Wednesday, January 18, 2012

What Israel Really Fears about Iran

From the Washington Post:

A nuclear Iran could make it tougher for Israel to act against enemies closer to home, a senior Israeli military official said Tuesday, suggesting that regional fallout would be broad should Tehran achieve bomb making capabilities.

Military planning division chief Maj. Gen. Amir Eshel said if Tehran attains atomic weapons, that could constrain Israel from striking Iranian-backed Islamist groups in Lebanon and Gaza, Hezbollah and Hamas.

In other words, Israeli leaders don’t fear an attack. (Others have already said this, and American neocons agree.) Rather they fear that a nuclear Iran could deter Israel from asserting its will in the region. Hezbollah is a “threat” only if Israel again invades Lebanon. Hamas would cease being a threat if the Palestinians in Gaza and the West Bank (and Israel itself) were treated justly.

All of this presumes Iran is working toward acquiring a nuclear weapon (Israel has about 200), but to – to repeat—there is no evidence of this.

1 comment:

Jim Rose said...

what about tom schelling's point that nuclear weapons makes war unthinkable?

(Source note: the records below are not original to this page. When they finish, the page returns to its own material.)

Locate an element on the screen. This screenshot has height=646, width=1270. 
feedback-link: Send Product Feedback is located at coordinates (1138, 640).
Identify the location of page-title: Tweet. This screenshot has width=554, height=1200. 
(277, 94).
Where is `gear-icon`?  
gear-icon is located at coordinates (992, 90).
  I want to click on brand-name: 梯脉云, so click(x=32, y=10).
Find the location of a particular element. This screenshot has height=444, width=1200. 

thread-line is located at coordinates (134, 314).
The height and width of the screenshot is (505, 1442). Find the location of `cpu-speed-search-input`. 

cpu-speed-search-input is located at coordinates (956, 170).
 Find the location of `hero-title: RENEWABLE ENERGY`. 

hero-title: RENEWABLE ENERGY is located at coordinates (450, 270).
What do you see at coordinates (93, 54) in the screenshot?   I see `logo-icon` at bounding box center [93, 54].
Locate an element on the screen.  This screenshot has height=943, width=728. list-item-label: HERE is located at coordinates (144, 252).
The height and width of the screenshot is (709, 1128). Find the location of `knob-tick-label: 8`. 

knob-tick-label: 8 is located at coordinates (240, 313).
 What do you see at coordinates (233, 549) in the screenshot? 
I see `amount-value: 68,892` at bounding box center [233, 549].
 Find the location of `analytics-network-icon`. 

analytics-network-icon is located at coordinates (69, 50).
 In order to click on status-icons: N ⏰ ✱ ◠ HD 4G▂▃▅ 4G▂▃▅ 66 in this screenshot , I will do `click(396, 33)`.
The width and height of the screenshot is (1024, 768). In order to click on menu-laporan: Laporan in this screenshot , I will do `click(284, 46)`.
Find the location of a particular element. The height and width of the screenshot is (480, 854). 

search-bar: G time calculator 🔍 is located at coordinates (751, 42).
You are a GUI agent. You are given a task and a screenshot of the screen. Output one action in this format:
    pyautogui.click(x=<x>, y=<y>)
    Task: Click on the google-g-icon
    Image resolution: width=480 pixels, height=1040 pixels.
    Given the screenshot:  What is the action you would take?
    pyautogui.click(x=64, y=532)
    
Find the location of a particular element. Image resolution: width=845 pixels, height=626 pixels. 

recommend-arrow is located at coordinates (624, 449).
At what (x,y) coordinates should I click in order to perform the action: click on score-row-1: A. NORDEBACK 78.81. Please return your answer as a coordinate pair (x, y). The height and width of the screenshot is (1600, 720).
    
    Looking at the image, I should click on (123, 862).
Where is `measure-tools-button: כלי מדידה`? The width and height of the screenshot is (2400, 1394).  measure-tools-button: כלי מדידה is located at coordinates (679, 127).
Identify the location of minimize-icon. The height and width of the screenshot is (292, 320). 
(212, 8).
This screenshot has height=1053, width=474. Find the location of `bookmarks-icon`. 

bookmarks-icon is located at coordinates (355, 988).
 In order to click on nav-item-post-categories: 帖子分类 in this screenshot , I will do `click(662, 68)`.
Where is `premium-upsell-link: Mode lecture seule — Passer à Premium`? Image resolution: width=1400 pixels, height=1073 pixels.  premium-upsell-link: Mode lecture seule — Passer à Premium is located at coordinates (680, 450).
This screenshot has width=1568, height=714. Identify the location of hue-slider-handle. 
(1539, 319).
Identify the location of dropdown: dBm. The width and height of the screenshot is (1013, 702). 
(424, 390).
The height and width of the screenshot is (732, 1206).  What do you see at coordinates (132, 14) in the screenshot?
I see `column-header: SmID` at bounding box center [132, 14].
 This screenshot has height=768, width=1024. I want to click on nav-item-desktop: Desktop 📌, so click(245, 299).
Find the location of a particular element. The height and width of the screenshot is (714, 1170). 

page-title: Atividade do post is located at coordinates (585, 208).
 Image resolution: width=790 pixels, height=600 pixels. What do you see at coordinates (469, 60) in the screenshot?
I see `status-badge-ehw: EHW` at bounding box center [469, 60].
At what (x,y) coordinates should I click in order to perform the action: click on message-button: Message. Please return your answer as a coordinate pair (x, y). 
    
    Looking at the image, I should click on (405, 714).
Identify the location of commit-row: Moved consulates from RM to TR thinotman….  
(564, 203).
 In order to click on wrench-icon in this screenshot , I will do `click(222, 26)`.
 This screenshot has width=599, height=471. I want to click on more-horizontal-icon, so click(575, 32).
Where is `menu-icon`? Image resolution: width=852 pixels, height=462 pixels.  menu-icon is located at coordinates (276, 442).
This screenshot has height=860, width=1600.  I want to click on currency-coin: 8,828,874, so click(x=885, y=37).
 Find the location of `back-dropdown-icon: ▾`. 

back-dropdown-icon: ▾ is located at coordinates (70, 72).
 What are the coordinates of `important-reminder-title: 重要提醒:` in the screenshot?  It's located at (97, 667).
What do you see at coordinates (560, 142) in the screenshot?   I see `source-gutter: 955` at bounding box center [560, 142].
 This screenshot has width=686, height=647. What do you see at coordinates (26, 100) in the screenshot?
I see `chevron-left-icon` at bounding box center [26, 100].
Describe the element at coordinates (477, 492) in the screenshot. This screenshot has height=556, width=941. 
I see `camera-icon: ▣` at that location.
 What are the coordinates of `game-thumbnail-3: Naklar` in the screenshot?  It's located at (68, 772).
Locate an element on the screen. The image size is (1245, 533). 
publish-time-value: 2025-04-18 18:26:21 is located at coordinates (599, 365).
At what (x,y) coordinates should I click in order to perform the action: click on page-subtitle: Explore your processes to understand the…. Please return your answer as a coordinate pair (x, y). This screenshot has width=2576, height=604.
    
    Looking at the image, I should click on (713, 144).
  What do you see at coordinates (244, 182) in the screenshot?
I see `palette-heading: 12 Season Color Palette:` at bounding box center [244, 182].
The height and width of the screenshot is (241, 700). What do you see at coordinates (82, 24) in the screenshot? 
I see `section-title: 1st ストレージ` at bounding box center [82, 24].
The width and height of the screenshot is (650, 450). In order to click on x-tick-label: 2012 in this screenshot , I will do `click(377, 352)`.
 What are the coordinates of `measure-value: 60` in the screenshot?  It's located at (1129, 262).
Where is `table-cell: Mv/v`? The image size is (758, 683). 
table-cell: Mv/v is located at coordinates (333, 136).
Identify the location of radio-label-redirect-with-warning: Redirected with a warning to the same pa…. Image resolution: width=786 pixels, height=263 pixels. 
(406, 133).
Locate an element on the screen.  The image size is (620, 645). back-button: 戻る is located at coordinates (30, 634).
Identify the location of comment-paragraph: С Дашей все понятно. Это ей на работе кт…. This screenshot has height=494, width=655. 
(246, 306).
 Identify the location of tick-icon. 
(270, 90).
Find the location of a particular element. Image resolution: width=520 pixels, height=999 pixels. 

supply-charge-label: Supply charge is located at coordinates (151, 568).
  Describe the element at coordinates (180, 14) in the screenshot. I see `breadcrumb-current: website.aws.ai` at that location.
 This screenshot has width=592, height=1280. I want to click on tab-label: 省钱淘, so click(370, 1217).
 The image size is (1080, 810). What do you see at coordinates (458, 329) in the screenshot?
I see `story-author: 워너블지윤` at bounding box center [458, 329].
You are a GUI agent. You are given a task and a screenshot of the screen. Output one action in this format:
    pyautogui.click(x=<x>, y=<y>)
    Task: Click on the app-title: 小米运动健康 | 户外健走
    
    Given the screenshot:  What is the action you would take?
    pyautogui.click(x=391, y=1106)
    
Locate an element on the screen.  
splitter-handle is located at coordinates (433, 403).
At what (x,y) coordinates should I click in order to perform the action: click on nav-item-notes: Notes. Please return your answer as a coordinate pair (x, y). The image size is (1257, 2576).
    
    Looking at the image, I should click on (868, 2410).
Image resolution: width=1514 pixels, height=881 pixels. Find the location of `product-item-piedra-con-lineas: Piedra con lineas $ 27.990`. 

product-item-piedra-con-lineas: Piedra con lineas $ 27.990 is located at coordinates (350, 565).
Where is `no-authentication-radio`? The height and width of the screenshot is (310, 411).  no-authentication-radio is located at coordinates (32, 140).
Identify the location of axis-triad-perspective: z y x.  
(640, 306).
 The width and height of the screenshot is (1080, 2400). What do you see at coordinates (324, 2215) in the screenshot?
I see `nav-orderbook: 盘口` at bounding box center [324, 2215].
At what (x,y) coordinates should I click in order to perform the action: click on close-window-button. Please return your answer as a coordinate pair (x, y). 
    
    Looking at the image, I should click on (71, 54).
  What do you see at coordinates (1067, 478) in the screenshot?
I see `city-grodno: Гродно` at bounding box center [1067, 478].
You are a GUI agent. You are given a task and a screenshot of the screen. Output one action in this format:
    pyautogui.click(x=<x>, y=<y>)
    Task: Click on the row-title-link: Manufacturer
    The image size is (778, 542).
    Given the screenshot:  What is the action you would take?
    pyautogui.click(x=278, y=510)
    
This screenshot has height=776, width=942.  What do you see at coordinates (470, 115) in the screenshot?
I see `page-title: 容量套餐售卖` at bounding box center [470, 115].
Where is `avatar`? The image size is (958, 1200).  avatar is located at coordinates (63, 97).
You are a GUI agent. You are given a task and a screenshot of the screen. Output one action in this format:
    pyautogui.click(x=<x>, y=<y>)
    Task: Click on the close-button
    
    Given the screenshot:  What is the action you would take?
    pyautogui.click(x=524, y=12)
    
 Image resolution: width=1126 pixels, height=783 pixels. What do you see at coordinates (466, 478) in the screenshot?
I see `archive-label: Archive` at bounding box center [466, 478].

Traditionally, war was an alternative to diplomacy, and military strategy the science of victory.

In a world of nuclear weapons, military power is not so much exercised as threatened.

It is bargaining power, and the exploitation of this power, for good or evil, to preserve peace or to threaten war, is diplomacy — the diplomacy of violence.

Schelling tried to do terrible things like work out how not to blunder into wars and how to deter wars rather than have to actually fight them.

As Tom Schelling noted 50 years ago, baring universal brain surgery to eliminate all knowledge of nuclear weapons and how to make them, the challenge is arms control, not disarmament and how to have stable deterrence so there is no nuclear war.

Schelling’s unique contribution involved viewing strategic situations as bargaining processes.

Focusing on the stand-off between the United States and the Soviet Union, Schelling observed that the two superpowers had both shared and opposing interests.

Their shared interests involved avoiding a nuclear war, while their opposing interests concerned dominating the other. Conflict and cooperation became inseparable.

Iran and Israel are moving down that path if both have nuclear weapons.

people with nuclear weapons do not do crazy things when the other side has them too.